P Park1*, J Cheung1, X Zhu1, W Liu1, N Sahoo1, L Court1, R Mohan1, H Li1, L Dong2, (1) The University of Texas MD Anderson, Houston, TX, (2) Scripps Proton Therapy Center, San Diego, CA

TH-A-116-1 Thursday 8:00AM - 9:55AM Room: 116

Purpose:
Proton therapy is more sensitive to both setup and beam range uncertainties than the conventional photon therapy due to the finite range of protons. For the purpose of evaluation of plan robustness in the face of such uncertainties, we developed a method to quantify and visualize the uncertainties in proton plans using comprehensive statistical analysis.

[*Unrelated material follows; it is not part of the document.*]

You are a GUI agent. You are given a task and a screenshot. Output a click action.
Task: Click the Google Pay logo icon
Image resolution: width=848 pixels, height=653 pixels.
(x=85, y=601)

The application of the proposed method is shown for selected patients in various clinical sites.

Methods:
Clinically approved 20 lung, 10 prostate, and a brain cases were retrospectively analyzed. For a selected volume of interest, probability density function (PDF) describing variation in point dose value for every tissue element under setup and range uncertainties was computed based on over 600 dose calculations per plan. The expected dose-volume histogram (E-DVH) was calculated by weighting the probability of each tissue element receiving a specified dose level. Similarly, standard deviation of the E-DVH was calculated (SD-DVH). Furthermore for each volume element, their probability of receiving greater dose than the dose constraint was visualized as color-wash, mapped onto the patients CT images for spatial visualization and assessment.

Results:
The E-DVH value of target coverage under the uncertainties was consistently lower than that of the nominal value, with a mean difference of -1.1% (-0.9% for breath-hold), -0.3%, and -2.2% for lung, prostate, and a brain cases respectively. The organs that were most sensitive to the uncertainties were esophagus and spinal cord for lung, rectum for prostate, and brain stem for brain cancer.

Conclusion:
A clinically feasibly plan robustness analysis tool based on statistical simulation has been developed for proton therapy plans. The passively scattered beam lung plans and scanning beam prostate plans appears to be robust in terms of target coverage. However, structures that are small in volume or located near the target area showed greater sensitivity to uncertainties.

Funding Support, Disclosures, and Conflict of Interest: This project is supported by grant P01CA021239 from the National Cancer Institute.